>> BEGIN MATERIAL TO PROCESS

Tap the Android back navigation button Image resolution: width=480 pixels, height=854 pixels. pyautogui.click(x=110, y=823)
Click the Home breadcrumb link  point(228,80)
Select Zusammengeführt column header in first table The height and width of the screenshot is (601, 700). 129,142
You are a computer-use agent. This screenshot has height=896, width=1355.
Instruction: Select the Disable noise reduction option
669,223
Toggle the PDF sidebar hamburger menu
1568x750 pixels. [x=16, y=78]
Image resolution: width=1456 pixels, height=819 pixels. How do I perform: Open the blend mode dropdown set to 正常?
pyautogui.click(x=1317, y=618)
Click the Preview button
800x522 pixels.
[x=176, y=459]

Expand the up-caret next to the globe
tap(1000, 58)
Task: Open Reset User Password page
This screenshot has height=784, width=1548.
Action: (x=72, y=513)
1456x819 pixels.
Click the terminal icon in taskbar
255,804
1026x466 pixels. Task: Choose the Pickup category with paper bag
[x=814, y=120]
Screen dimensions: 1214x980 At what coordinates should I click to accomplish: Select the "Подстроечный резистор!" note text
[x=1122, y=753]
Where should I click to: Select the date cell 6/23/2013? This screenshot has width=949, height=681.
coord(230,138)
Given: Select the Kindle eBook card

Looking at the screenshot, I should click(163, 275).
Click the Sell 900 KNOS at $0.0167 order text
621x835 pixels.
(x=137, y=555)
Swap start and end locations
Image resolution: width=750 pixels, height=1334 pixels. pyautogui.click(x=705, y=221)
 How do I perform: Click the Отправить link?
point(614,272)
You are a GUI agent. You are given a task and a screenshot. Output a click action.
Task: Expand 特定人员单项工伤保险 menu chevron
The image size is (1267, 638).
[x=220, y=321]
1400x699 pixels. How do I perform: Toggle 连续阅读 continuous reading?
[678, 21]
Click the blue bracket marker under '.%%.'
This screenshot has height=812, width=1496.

>> END MATERIAL TO PROCESS

» **EXERCISE TASK**: Filter the entries above and copy every line that contains the string "Open". Matching is case-sensitive, so lines with other capitalizations don't count.

» **EXERCISE RESPONSE**:
Image resolution: width=1456 pixels, height=819 pixels. How do I perform: Open the blend mode dropdown set to 正常?
Task: Open Reset User Password page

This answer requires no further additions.